Arena sin pisadas en todas las memorias. Los números resultan desoladores. Weber expresaba -hace tiempo- su “desencantamiento del mundo”. La profanación permanente de la naturaleza y la pérdida de la sacralidad de la vida resultan perturbadoras. Quizás resulte difícil encontrar tiempos anteriores con mayor acumulación de heridas.
No podríamos nosotros definir a estas personas -que se encuentran en Davos- como operadores de la inteligencia y la imaginación “que ensalzan la existencia humana y crean culturas y civilizaciones”. Sus prácticas de pillaje y masacres de infancias prometen la discontinuidad de nuestra especie. Si creemos que es de niños la textura del futuro.
El capitalismo tiene una economía permanente de sentimientos. Tiene del mundo una comprensión intelectual, numérica, ganancial, reducciones abstractas que nunca forman una emoción, una fraternidad. No importan los crímenes colectivos -considerados a veces como insumos- porque viven para ganar. Se percibe a los indigentes que producen como hostiles, que se desplazan en un territorio que nos les pertenece y que cobran “verdaderos tributos a títulos de limosna”.

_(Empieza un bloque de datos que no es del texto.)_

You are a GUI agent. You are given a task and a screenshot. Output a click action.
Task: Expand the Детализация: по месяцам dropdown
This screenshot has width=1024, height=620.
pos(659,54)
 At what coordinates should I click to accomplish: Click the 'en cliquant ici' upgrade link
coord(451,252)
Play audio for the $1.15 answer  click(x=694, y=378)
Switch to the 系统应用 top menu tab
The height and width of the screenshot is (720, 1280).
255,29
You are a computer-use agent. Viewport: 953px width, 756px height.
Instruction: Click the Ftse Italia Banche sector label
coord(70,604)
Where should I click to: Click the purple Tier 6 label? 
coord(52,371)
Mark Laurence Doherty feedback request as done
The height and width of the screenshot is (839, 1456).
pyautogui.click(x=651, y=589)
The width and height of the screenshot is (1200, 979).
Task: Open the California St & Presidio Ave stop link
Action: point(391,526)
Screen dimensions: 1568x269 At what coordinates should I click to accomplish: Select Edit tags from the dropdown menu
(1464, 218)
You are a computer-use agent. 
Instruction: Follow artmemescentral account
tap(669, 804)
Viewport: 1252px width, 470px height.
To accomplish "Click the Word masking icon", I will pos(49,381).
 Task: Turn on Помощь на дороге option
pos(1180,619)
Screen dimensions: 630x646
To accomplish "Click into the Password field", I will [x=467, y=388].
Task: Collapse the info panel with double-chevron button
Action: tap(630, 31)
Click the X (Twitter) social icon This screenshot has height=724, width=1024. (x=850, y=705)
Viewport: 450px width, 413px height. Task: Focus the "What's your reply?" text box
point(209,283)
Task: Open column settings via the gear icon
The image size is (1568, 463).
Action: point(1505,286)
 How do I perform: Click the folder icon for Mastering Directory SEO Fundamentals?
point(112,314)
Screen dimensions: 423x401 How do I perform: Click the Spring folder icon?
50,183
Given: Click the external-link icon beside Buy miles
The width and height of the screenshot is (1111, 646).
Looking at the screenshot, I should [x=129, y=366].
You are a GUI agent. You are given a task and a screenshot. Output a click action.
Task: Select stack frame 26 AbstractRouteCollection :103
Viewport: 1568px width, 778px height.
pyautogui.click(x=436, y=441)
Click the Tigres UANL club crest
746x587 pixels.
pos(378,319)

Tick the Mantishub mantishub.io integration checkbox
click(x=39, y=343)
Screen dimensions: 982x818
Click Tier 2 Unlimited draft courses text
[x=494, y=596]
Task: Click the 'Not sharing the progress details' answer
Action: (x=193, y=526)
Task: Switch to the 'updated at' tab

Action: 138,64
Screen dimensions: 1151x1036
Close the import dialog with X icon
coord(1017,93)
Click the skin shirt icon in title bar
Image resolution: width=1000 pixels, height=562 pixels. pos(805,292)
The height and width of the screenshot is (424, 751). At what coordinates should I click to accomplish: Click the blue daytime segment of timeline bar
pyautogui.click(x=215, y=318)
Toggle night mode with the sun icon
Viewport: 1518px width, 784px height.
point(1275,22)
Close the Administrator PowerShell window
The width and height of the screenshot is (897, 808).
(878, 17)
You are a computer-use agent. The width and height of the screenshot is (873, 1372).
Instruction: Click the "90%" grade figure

El dulce encanto de Davos no nos preserva de las amenazas del oscuro sentimiento de la muerte que pretende actualizar sus fantasmas apocalípticos a ese otro ecosistema que llamamos dignidad humana. Los multimillonarios entendieron que buena parte de nuestra dilatada cartografía era inútil y la entregaron a las inclemencias. Sólo quedan las ruinas del mapa -diría Borges- habitadas por animales y mendigos.